Facendo applicazione di tali principi al caso di specie, non può dubitarsi che debba essere dichiarata la responsabilità della società in relazione al fatto contestato ai sensi dell’articolo 6, comma 2, del CGS, a nulla rilevando la circostanza, di mero fatto, del non essersi il sodalizio sportivo avvalso della prestazione sportiva del calciatore, ciò potendo al più incidere in relazione alla graduazione della sanzione.

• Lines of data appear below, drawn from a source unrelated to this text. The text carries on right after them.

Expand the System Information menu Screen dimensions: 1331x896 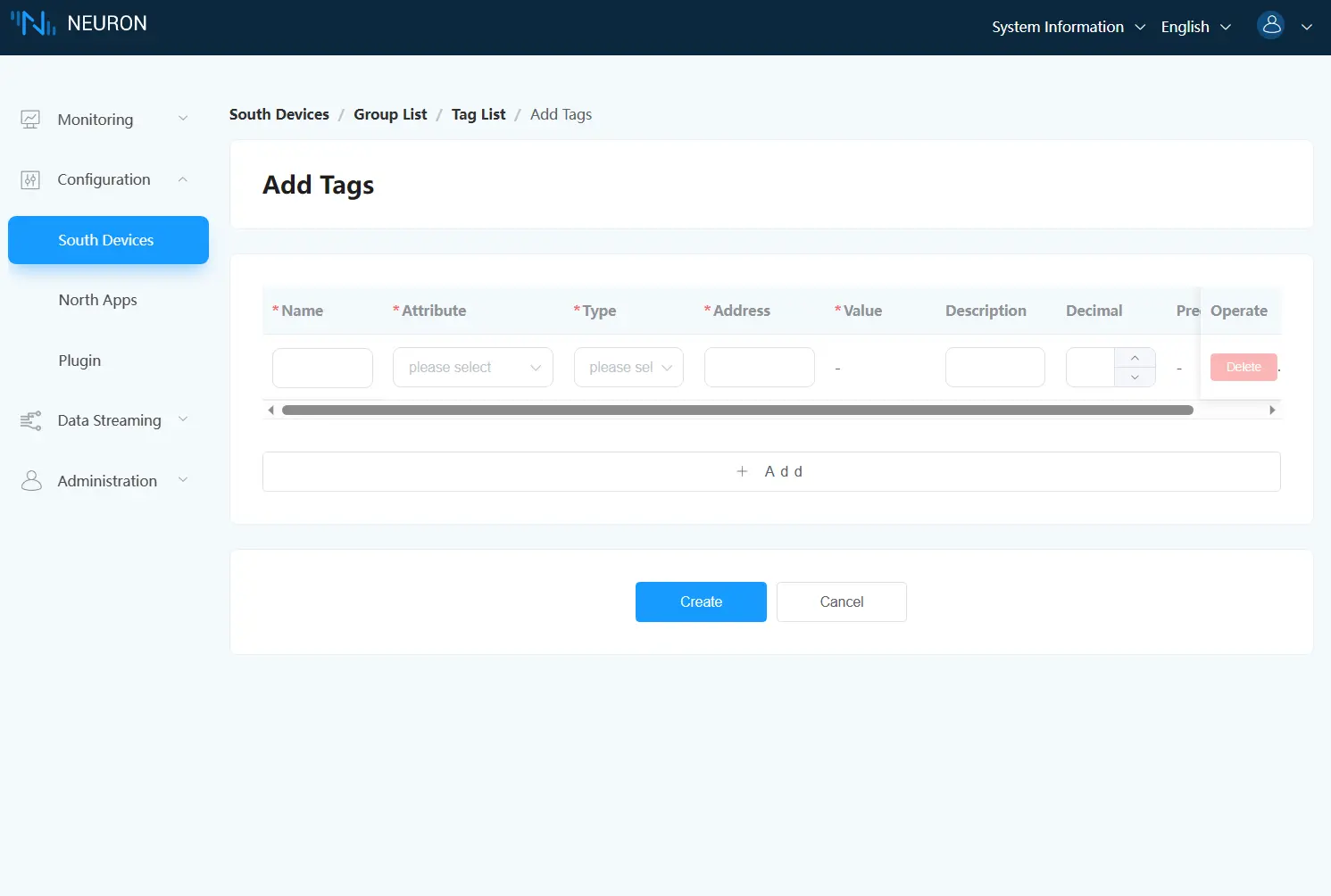(x=1068, y=27)
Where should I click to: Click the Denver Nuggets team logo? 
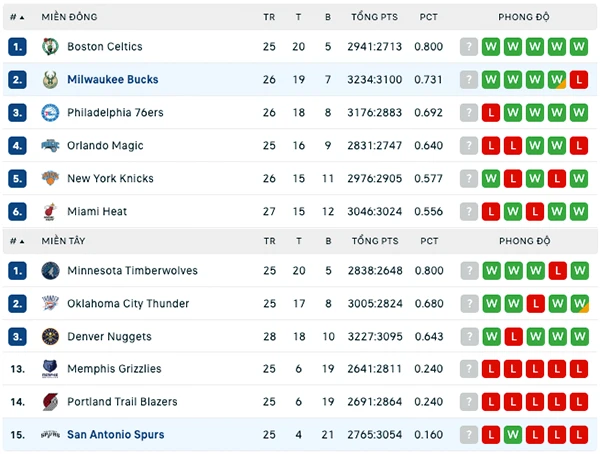(50, 336)
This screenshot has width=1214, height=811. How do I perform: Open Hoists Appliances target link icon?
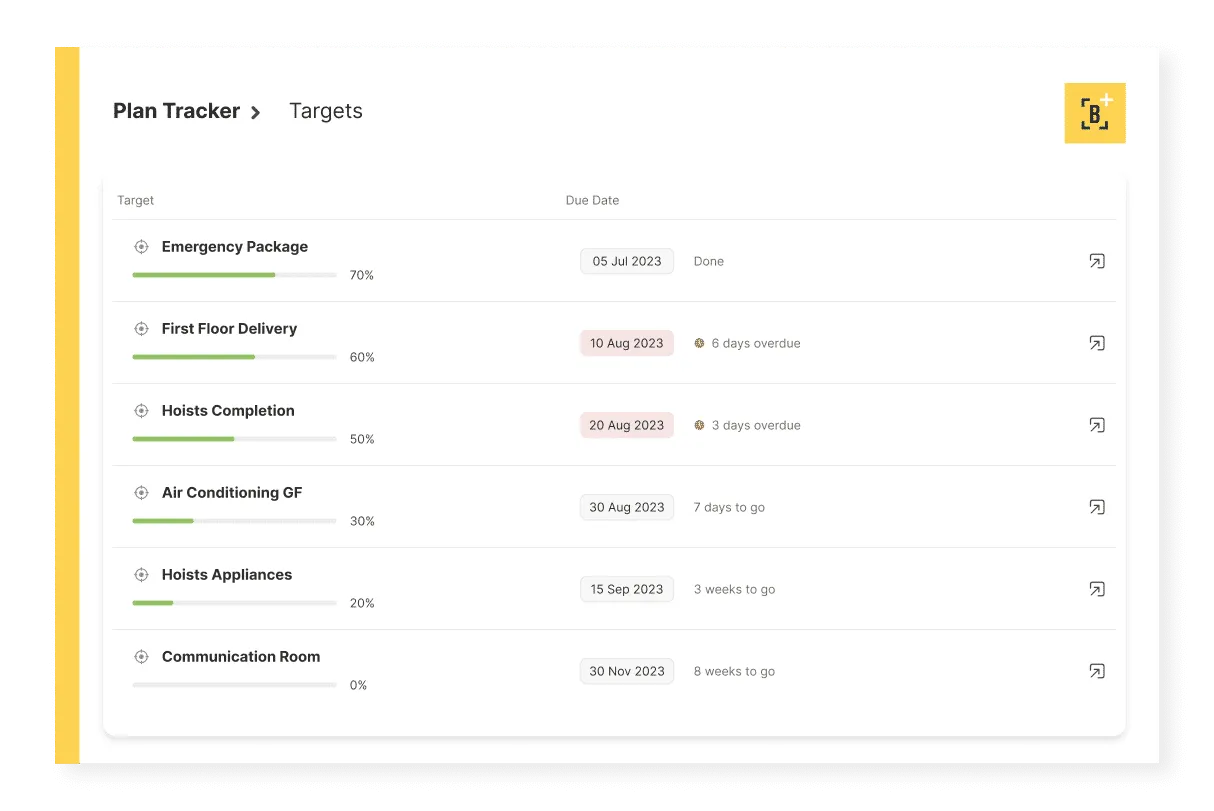1097,589
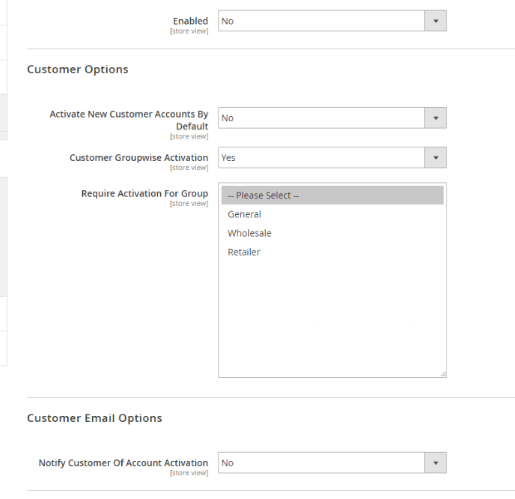Click the Customer Groupwise Activation label
Viewport: 515px width, 499px height.
point(139,158)
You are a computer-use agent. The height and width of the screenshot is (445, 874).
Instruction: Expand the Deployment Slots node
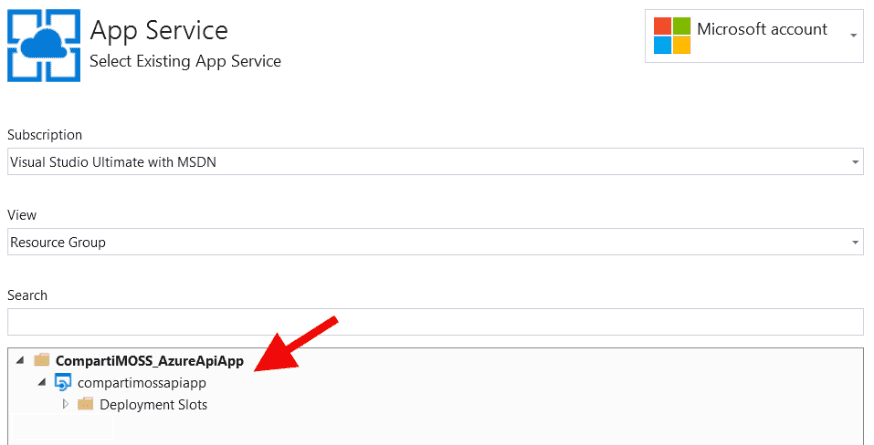pos(65,404)
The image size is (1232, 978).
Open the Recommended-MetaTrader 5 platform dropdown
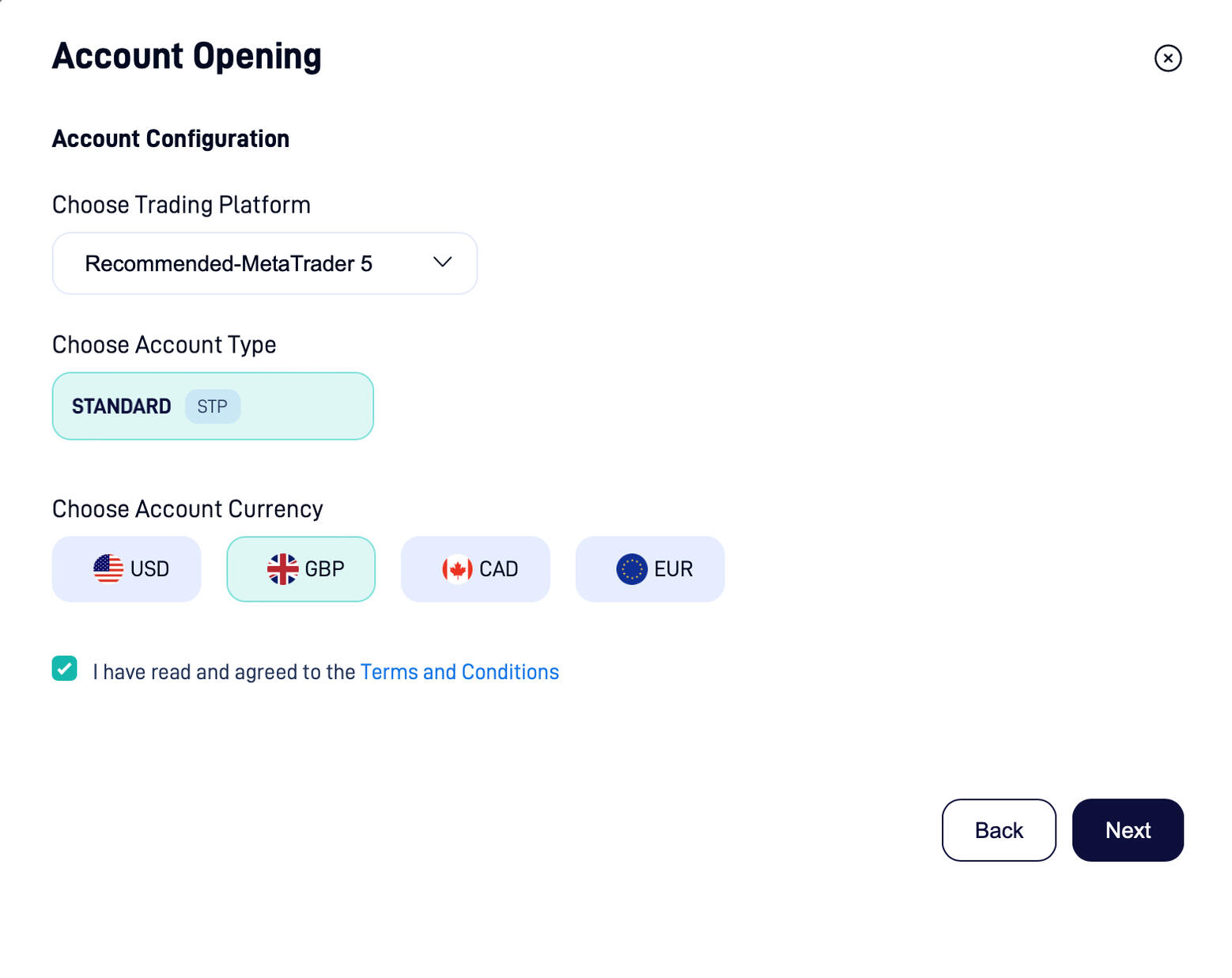coord(264,263)
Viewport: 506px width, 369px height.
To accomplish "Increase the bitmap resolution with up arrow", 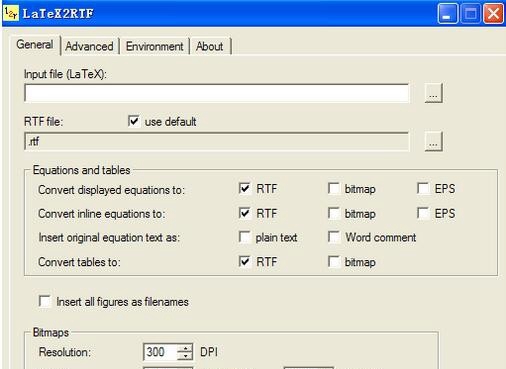I will click(x=185, y=348).

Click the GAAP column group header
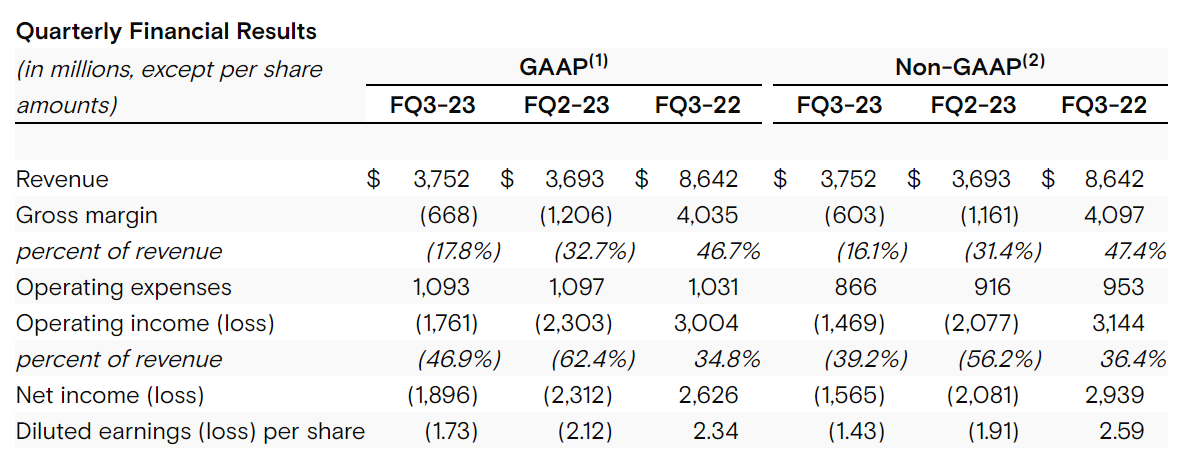tap(566, 67)
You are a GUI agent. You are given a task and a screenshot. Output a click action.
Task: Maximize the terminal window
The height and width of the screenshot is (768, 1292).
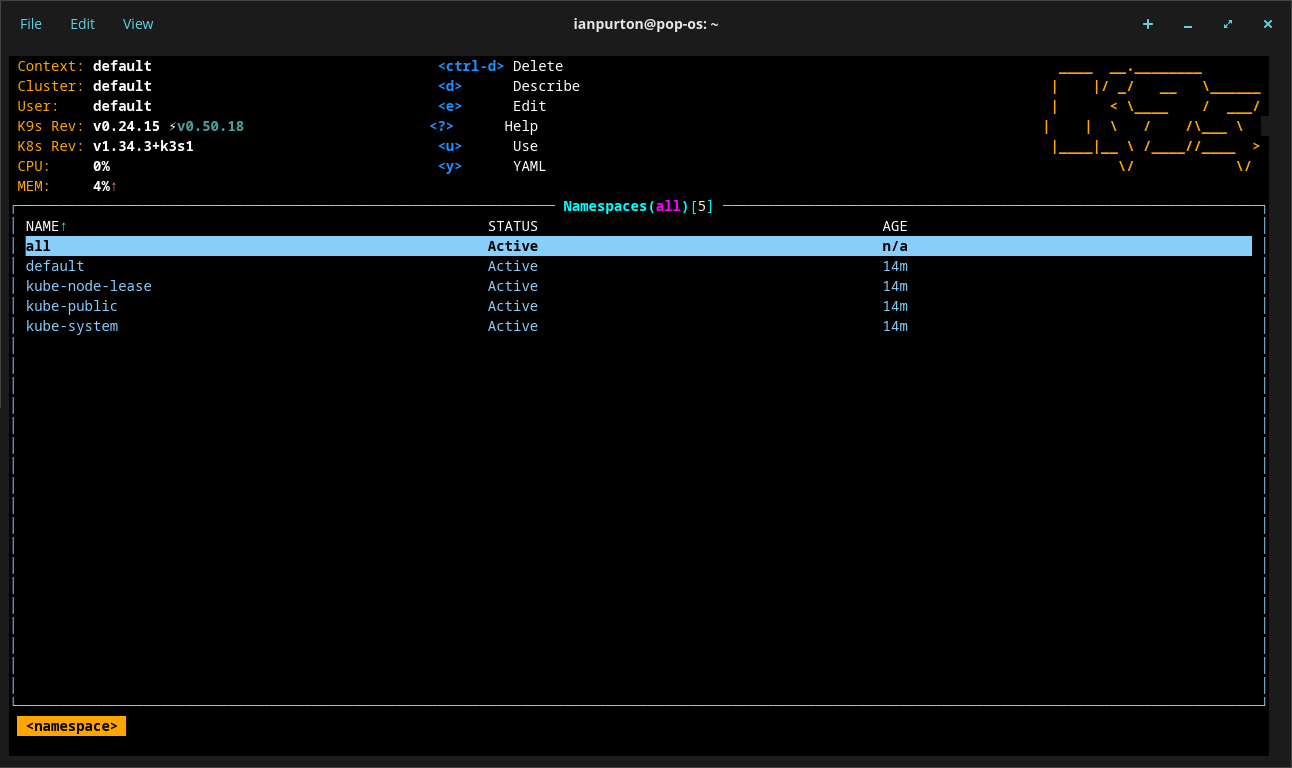click(1227, 24)
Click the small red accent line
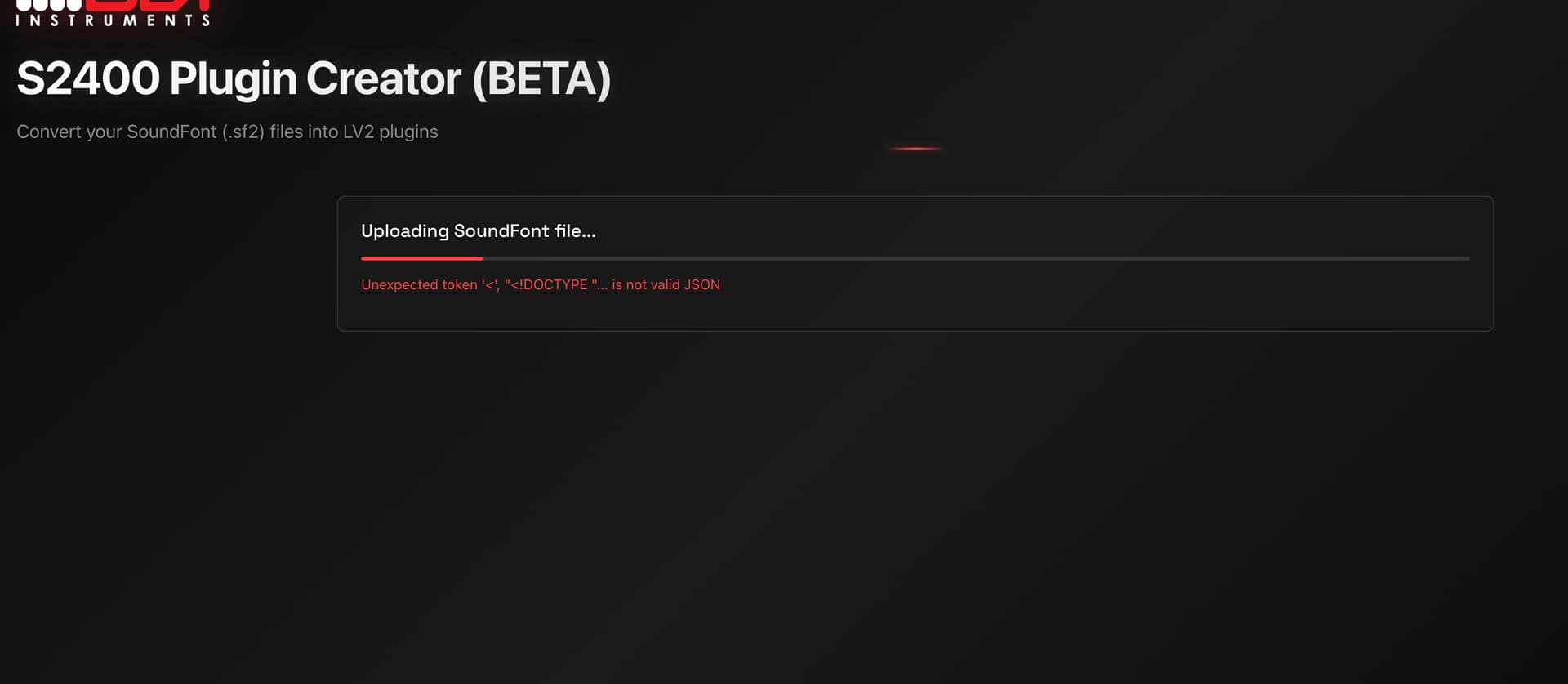Screen dimensions: 1568x684 pyautogui.click(x=915, y=148)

Non si giungerebbe a conclusioni diverse da quelle dianzi esposte nemmeno a volere valorizzare, nell’attuale formulazione dell’articolo 6, commi 2 e 3 del CGS (pur nell’ambito di una disciplina, per il resto, sostanzialmente sovrapponibile a quella di cui al previgente articolo 4, commi 2 e 3, del CGS), il dato testuale dell’eliminazione dell’avverbio “oggettivamente” come indice di una attenuazione dell’automatica attribuzione di responsabilità in capo alla Società.

Nel caso di specie può invero comunque individuarsi un profilo di responsabilità colposa in capo alla società, consistente nel non avere operato il controllo sulla dichiarazione del calciatore, come invece, rileva la Procura, sarebbe stato ben possibile interpellando “preventivamente gli uffici della F.I.G.C, territoriali o nazionali, prima di richiedere il tesseramento del calciatore”.

In senso conforme questa CFA ha già avuto modo di pronunciarsi, proprio con i due precedenti citati in precedenza (CFA nn. 68 e 69/2019-2020), con i quali è stato rilevato (con riferimento a vicende sostanzialmente corrispondenti a quella ora in discussione), che “l’onere di verifica richiesto alla società” non fosse “inesigibile o di impossibile adempimento, posto che la società avrebbe potuto chiedere informazioni alle federazioni nazionali per ottenere informazioni o una verifica istruttoria sullo status del calciatore”.

In ciò risiede dunque, e in ogni caso, la responsabilità colposa della società, che ha dato corso alla richiesta di tesseramento del calciatore senza avere previamente verificato che la situazione dell’atleta fosse effettivamente quella dichiarata ai sensi dell’articolo 40, comma 6, delle NOIF.

Per le esposte ragioni, il reclamo della Procura federale interregionale è fondato e deve essere accolto.

Al tempo stesso, considerato che la dichiarazione del calciatore era stata qui controfirmata dal tutore e che ciò poteva ingenerare l’affidamento sulla sua veridicità, considerata, altresì, la circoscritta rilevanza del fatto, oltre alla circostanza, sopra ricordata, del non utilizzo dell’atleta, si ritiene congrua l’applicazione della sanzione di euro 250,00.

 

P.Q.M.

La Corte Federale d’Appello (Sezione Prima), definitivamente pronunciando sul reclamo proposto dal Procuratore Federale Interregionale, lo accoglie e, per l’effetto, annulla la decisione impugnata e infligge alla società U.P. Arzilla la sanzione dell’ammenda di € 250,00.

 

Dispone la comunicazione alle parti con PEC.